**PETIKAN TEKS**
┄┄┄┄┄┄┄┄┄┄┄┄┄┄┄┄┄┄┄┄
Pernah Anak-anak
Maret 01, 2016Baca Juga
Anak-anak saling dorong. Tertawa. Yang didorong hanya bisa menahan topang tubuhnya sambil mengibaskan tangan ke arah belakang. Teman lain di belakangnya pun ikut menimpali. Justru membantu teman di depannya mendorong anak paling depan. Lagi, tertawa malu-malu.
"Hayo, siapa yang bermental juara mau naik kesini bernyanyi? Saya beri hadiah loh," begitulah kata seorang pemandu acara, pagi kemarin. Saya sedang ditugasi liputan pagi.
Lelaki kocak itu sedang berdiri di hadapan ratusan anak SD yang hendak mengikuti ajang sepak bola di Lapangan Gelora Hasanuddin. Untuk itu pula, anak-anak yang telah berjejer rapi saling dorong sembari berteriak, "Dia! Saya! Dia!! Saya", tanpa lupa mendorong-dorong 'korban'nya.
Tentu, anak kecil selalu malu-malu meski sejatinya mau-mau (banget). Kata "saya" pun sebenarnya hanya jadi senjata untuk mengerjai temannya. Padahal mereka ingin mengerjai temannya. Saya, pernah, begitu. Sungguh, pemandangan yang tetiba membawa ingatan saya berselancar puluhan tahun.
Tingkah anak-anak itu tak jauh berbeda di masa kami dahulu. Saling menunjuk dan iseng kepada teman-temannya. Tak jarang, satu sama lain bakal saling menyalahkan. Yang didorong merasa risih dan menjawil kepala temannya. Ujung-ujungnya saling ketawa.
Mengawali pagi itu, mata masih agak berat, ternyata mulut bisa terbuka lebar menyunggingkan senyum. Seriusan, ada kebahagiaan tersendiri mendapati anak-anak bertingkah semacam itu.
┄┄┄┄┄┄┄┄┄┄┄┄┄┄┄┄┄┄┄┄
**KUMPULAN DATA**
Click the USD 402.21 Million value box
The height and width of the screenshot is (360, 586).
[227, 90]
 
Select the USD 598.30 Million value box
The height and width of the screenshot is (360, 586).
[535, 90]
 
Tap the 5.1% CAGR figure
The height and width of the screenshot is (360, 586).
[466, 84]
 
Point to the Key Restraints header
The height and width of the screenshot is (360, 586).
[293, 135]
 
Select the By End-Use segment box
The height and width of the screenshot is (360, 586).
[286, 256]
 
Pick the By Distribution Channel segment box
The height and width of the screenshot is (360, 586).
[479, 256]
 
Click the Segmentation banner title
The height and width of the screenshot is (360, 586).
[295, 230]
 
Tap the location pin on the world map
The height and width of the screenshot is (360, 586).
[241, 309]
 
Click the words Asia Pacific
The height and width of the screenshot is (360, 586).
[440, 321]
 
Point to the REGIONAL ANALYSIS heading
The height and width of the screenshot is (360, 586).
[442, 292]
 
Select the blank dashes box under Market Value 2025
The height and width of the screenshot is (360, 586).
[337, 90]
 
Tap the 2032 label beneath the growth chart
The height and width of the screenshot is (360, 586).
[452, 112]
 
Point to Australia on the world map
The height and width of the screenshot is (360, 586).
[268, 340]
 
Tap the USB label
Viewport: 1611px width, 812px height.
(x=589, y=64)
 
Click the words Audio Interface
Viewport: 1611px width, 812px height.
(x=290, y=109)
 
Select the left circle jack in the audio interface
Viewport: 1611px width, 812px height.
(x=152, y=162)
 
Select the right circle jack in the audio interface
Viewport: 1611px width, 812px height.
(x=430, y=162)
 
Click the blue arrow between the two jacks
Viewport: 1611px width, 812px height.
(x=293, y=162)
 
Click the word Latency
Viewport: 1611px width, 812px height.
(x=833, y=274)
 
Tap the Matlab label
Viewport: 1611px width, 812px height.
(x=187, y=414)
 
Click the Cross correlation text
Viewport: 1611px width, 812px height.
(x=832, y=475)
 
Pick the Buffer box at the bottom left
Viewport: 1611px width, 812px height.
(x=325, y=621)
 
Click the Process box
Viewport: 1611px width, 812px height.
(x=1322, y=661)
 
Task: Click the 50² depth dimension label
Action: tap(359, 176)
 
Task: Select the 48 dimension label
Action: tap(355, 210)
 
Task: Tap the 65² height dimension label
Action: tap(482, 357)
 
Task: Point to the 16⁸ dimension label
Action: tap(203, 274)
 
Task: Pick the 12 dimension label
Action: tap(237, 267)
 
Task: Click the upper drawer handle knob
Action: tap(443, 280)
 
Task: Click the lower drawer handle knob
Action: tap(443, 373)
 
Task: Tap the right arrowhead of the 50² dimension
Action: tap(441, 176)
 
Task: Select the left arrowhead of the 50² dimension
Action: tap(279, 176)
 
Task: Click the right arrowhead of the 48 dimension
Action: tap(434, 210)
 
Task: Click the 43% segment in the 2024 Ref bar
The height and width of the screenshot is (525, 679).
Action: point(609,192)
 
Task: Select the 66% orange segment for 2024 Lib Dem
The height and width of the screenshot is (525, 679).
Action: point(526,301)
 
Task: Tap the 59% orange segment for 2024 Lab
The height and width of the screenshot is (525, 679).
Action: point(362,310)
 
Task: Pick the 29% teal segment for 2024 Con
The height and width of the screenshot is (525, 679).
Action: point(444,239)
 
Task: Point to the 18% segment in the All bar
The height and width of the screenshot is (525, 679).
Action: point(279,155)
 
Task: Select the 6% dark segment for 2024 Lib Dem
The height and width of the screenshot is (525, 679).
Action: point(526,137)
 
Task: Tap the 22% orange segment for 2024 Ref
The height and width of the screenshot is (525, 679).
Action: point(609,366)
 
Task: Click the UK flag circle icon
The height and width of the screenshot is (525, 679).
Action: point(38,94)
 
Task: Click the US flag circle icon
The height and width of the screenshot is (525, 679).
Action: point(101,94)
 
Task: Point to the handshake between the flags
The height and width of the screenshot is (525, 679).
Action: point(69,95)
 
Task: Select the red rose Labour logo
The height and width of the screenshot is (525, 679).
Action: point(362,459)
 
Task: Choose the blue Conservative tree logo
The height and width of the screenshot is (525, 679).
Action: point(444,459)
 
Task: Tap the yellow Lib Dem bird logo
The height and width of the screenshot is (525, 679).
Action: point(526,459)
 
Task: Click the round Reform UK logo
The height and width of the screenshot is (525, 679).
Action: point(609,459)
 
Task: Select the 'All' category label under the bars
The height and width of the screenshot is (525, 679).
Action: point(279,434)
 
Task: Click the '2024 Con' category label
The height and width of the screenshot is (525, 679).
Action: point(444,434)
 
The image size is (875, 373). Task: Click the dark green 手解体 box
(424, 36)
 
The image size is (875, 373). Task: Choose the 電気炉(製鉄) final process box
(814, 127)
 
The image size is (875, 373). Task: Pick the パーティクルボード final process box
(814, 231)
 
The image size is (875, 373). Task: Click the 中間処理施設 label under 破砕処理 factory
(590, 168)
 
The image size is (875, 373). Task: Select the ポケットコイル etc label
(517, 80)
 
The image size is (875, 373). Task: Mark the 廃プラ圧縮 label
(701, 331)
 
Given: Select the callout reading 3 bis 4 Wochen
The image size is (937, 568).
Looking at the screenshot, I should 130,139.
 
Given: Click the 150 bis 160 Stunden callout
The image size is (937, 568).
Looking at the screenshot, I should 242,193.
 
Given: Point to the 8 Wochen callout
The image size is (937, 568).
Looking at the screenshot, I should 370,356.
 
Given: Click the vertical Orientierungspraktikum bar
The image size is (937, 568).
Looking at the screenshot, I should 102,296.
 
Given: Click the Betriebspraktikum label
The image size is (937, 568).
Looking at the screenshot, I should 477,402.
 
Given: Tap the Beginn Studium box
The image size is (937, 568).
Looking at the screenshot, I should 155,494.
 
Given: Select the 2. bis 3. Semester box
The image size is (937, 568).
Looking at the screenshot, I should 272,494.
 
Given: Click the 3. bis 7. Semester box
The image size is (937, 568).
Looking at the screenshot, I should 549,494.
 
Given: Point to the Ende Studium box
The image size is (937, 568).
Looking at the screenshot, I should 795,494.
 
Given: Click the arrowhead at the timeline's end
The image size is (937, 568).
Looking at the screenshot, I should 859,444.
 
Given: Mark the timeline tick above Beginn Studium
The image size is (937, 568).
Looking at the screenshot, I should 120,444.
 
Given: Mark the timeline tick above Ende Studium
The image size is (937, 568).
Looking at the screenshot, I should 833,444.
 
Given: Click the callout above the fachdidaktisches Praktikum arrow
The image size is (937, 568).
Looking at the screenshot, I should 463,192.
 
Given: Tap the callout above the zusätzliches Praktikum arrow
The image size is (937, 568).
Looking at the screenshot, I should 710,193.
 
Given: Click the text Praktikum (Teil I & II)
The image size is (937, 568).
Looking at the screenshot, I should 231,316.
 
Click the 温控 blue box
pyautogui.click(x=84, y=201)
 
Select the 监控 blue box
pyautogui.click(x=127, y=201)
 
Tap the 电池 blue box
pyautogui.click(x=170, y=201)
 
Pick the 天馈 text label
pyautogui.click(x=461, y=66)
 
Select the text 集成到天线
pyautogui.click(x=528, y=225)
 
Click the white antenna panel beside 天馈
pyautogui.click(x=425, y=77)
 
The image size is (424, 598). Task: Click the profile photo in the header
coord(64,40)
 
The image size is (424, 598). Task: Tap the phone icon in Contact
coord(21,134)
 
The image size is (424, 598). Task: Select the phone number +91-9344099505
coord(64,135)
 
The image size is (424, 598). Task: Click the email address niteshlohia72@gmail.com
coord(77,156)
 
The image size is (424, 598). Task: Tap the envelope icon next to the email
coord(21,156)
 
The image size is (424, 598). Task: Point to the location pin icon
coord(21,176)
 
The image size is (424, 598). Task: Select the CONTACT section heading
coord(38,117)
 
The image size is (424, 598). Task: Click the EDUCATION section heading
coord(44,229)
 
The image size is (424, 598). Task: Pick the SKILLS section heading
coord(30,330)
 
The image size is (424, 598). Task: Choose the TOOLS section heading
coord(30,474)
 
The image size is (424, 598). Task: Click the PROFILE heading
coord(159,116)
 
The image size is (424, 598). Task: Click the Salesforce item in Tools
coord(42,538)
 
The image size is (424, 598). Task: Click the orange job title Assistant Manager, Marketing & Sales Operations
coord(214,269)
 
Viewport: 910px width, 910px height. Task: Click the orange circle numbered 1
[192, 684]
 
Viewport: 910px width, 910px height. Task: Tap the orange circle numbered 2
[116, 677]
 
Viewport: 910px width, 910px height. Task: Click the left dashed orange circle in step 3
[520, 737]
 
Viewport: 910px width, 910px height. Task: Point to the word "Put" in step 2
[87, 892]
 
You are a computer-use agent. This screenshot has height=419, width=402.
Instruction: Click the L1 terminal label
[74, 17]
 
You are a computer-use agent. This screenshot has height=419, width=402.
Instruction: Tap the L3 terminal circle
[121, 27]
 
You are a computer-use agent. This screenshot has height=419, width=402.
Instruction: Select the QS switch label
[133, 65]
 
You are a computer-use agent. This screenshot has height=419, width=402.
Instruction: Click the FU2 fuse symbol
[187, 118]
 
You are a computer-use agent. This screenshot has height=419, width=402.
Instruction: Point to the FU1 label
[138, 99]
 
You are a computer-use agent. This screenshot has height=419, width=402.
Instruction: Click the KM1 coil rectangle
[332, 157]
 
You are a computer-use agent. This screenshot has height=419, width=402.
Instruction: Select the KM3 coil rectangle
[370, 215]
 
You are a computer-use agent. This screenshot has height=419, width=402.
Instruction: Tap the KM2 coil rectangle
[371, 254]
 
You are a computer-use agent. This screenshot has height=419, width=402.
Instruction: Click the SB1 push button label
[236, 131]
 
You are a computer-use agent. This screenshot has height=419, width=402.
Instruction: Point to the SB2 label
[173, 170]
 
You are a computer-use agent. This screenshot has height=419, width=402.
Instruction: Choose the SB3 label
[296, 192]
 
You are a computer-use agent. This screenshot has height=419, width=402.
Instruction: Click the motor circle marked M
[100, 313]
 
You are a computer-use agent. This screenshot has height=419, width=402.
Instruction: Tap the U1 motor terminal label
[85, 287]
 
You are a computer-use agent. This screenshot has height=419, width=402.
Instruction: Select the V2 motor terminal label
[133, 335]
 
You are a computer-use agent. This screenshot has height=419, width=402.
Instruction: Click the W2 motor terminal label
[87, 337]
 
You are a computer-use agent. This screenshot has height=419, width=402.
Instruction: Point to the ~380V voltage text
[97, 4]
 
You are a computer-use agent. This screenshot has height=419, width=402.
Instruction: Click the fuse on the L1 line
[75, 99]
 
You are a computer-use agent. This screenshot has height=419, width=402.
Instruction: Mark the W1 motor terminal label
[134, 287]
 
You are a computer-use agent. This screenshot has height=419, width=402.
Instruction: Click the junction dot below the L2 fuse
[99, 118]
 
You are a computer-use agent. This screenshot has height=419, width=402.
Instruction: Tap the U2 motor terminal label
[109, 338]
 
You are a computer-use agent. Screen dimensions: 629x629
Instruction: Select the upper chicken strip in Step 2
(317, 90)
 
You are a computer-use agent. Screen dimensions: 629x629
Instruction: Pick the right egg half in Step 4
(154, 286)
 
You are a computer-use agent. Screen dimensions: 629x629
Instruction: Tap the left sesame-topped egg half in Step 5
┄┄┄┄┄┄┄┄┄┄┄┄┄┄┄┄┄┄┄┄
**SOAL LATIHAN 1**
Jawab pertanyaan berikut dari tulisan tentang anak-anak di atas:
(a) Di lapangan mana ratusan anak SD itu hendak mengikuti ajang sepak bola?
(b) Apa yang dijanjikan pemandu acara kepada anak yang mau naik bernyanyi?
(c) Tugas apa yang sedang dijalankan penulis pagi itu?
**SOAL LATIHAN 2**
Tuliskan ulang tanpa perubahan bagian tulisan tentang anak-anak di atas, mulai dari "Tentu, anak kecil" sampai dengan "Ujung-ujungnya saling ketawa.".
**SOAL LATIHAN 3**
Lanjutkan tulisan tentang anak-anak di atas, mulai setelah kalimat terakhirnya.

**JAWABAN YANG DIHARAPKAN 1**
(a) Di Lapangan Gelora Hasanuddin.
(b) Hadiah.
(c) Liputan pagi.

**JAWABAN YANG DIHARAPKAN 2**
Tentu, anak kecil selalu malu-malu meski sejatinya mau-mau (banget). Kata "saya" pun sebenarnya hanya jadi senjata untuk mengerjai temannya. Padahal mereka ingin mengerjai temannya. Saya, pernah, begitu. Sungguh, pemandangan yang tetiba membawa ingatan saya berselancar puluhan tahun.
Tingkah anak-anak itu tak jauh berbeda di masa kami dahulu. Saling menunjuk dan iseng kepada teman-temannya. Tak jarang, satu sama lain bakal saling menyalahkan. Yang didorong merasa risih dan menjawil kepala temannya. Ujung-ujungnya saling ketawa.

**JAWABAN YANG DIHARAPKAN 3**
Betapa segala hal yang ditemui di kehidupan nyata terkadang tak henti menguras ingatan. Semacam deja vu masa lalu. Seolah-olah pikiran (memang) berkata, "Dulu saya seperti itu."
Di masa kanak-kanak, saya termasuk anak yang tingkat kejahilannya (bukan kejahiliyahan) cukup tinggi. Pun, parahnya, saya gemar mengerjai teman-teman saat sedang shalat. Tangan sengaja dibuka lebar-lebar ketika takbiratul ihram hingga mengenai kawan di sebelah saya. Telapak kaki kiri sengaja dimainkan saat duduk tahiyat akhir hingga menggelitiki paha teman di sebelah.
Tak heran, banyak anak-anak yang enggan bersebelahan dengan saya. Ya Tuhan, ampuni saya....
Di sekolah, saya gemar mencari semut hitam. Bukan semut yang gemar merubungi makanan manis. Melainkan semut besar yang biasa bertebaran di semak-semak atau permukaan tanah lembab. Kalau bahasa Duri (Enrekang), disebutnya lintik pana.
Semut ini menyengat lewat pantatnya. Seperti lebah. Oleh karena itu, saya kerap memotong bagian pantatnya yang masih bersengat. Selanjutnya, menempelkan pada jari telunjuk dan menyengat teman-teman saya. Caranya? Sentuhkan saja jari telunjuk yang ada sengatnya pada lengan teman lain. Dijamin, lengan teman itu bakal membengkak seperti disengat lebah. Wajar ketika di kalangan kami anak-anak kecil dulu muncul mitos bahwa: untuk mengurangi rasa sakit saat disuntik, maka alihkan dengan sengatan semut hitam. Duh
Ada beraneka ragam tingkat keisengan yang pernah saya perbuat. Tapi...sudahlah. Agak memalukan juga menyebutnya satu persatu. _ _"
***
Lapangan sangat berlumpur pagi itu. Hujan yang mengguyur sepanjang hari tak kunjung memberi ruang bagi sinar matahari. Anak-anak terpaksa bertanding dalam keadaan becek, seperti bermain di petak sawah.
"Tidak jauh beda dengan bermain di sawah. Yang membedakan cuma jersey-nya saja," ujar saya pada teman di sebelah.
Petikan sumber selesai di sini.